**Tasks for this exercise**
1. Name every product that the ice cream scoop text lists as part of Kingery's product line.
2. Edit the ice cream scoop text from "Circa 1894–1910  •  Kingery" to "for one-handed use.", changing "wafer cone" to "waffle cone".
— begin Text passage —
The Kingery Mfg. Co. No. 20 Conical Ice Cream Scoop

SSC MUSEUM COLLECTION

Catalog No. SSC-KINGERY-SCP-1894-001

Conical Ice Cream Disher  |  No. 20  |  Wood Handle  |  Cincinnati, Ohio

Circa 1894–1910  •  Kingery Manufacturing Company  •  Ohio Foundry Corridor


The Kingery No. 20 conical ice cream scoop in the open position, showing the bowl with its internal scraper blade visible. The conical bowl is designed to form ice cream into a cone shape for direct placement into a wafer cone or dish. The scraper blade moves when the handle mechanism is activated, releasing the ice cream cleanly from the bowl. The turned wooden handle connects to a metal shaft that operates the internal blade mechanism. This is the form that was marketed as “Kingery’s Rapid Ice Cream Disher”—advertised as the first ice cream scoop designed for one-handed use.

Before the modern spring-loaded ice cream scoop became a kitchen standard, there was the Kingery. Manufactured by the Kingery Manufacturing Company of Cincinnati, Ohio, the conical ice cream disher was one of the earliest commercial scoops designed for one-handed operation—a design innovation that revolutionized the speed and efficiency of serving ice cream in the parlors, soda fountains, and street vendor carts of late nineteenth-century America. When the handle was squeezed, the conical bowl rotated and internal scraper blades released the ice cream in a single smooth motion. No second hand was needed. No knife or spoon to pry the ice cream loose. One squeeze, one cone-shaped serving, one satisfied customer. It was, as Kingery’s own advertising proclaimed, a “Rapid Ice Cream Disher.”

This is a Kingery No. 20 conical ice cream scoop with a turned wooden handle, marked “PATENT APLD” (patent applied for). The No. 20 designation indicates the size: twenty scoops to the quart, making this one of the smaller serving sizes in Kingery’s line. The scoop was patented on September 4, 1894, and was manufactured by the Kingery Manufacturing Company from their operations in Cincinnati and nearby Hamilton, Ohio. Kingery was not a foundry in the traditional sense—they were a manufacturer of confectionery and food-service equipment whose product line eventually encompassed everything from ice cream freezers and dishers to peanut roasters, popcorn machines, and steam-powered vending wagons. The ice cream scoop was one piece in a much larger story of Cincinnati food-equipment innovation.

The Kingery Manufacturing Company: From Hokey-Pokey to Popcorn Machines



Profile view of the Kingery No. 20 scoop showing the conical bowl in its closed position with the key-shaped thumb lever at the top. Squeezing the handle activates internal scraper blades that rotate within the cone, releasing the ice cream. The turned wooden handle is original, showing the wear and patina of more than a century. The overall length is approximately eight inches—a commercial tool designed for continuous use in a soda fountain or ice cream parlor.
— end Text passage —
— begin Data section —
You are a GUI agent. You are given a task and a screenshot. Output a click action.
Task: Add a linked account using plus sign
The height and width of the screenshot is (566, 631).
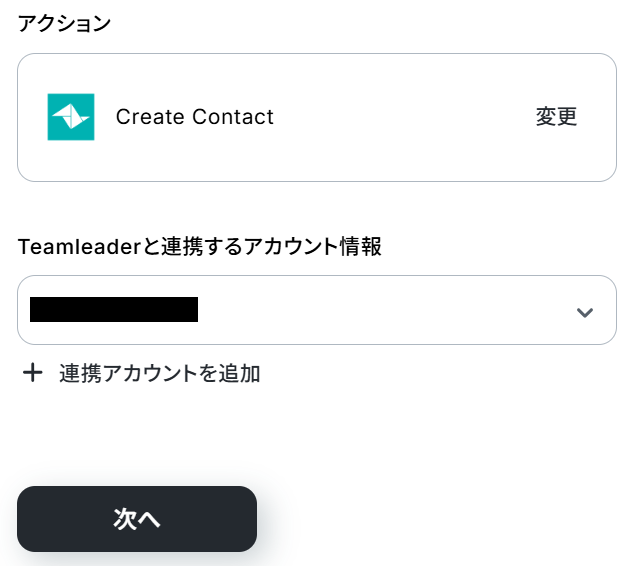[x=33, y=373]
— end Data section —
**Expected results**
1.
- Ice cream freezers
- Dishers
- Peanut roasters
- Popcorn machines
- Steam-powered vending wagons

2.
Circa 1894–1910  •  Kingery Manufacturing Company  •  Ohio Foundry Corridor


The Kingery No. 20 conical ice cream scoop in the open position, showing the bowl with its internal scraper blade visible. The conical bowl is designed to form ice cream into a cone shape for direct placement into a waffle cone or dish. The scraper blade moves when the handle mechanism is activated, releasing the ice cream cleanly from the bowl. The turned wooden handle connects to a metal shaft that operates the internal blade mechanism. This is the form that was marketed as “Kingery’s Rapid Ice Cream Disher”—advertised as the first ice cream scoop designed for one-handed use.